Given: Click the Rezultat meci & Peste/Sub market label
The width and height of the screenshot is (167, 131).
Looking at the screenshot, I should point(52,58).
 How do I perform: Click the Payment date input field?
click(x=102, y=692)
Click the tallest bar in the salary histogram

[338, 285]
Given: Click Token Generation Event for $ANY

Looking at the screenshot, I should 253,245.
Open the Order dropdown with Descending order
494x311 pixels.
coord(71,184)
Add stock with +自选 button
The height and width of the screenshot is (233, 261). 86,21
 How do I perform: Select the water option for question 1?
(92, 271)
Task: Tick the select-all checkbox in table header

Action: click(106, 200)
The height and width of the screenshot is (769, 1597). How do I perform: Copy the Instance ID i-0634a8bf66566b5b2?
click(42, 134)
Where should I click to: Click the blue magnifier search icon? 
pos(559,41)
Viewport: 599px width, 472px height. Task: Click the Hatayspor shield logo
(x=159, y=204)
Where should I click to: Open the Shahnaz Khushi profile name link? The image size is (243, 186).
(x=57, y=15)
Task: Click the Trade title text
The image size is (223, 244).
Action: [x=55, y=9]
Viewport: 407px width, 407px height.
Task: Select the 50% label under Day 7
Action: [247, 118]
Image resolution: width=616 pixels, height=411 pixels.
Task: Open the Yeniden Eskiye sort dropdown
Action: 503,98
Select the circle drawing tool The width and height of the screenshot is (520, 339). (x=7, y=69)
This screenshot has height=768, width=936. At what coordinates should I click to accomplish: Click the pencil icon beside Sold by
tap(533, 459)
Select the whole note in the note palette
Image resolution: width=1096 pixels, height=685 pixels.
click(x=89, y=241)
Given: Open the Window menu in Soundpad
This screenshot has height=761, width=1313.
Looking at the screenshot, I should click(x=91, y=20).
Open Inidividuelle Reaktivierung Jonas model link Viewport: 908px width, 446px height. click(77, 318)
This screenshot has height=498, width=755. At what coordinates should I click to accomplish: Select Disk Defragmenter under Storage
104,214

####################

Repeat, without changes, every line from the one that contains "This screenshot has height=498, width=755." through the final line of the data.

**ANSWER FOR THIS EXERCISE:**
This screenshot has height=498, width=755. At what coordinates should I click to accomplish: Select Disk Defragmenter under Storage
104,214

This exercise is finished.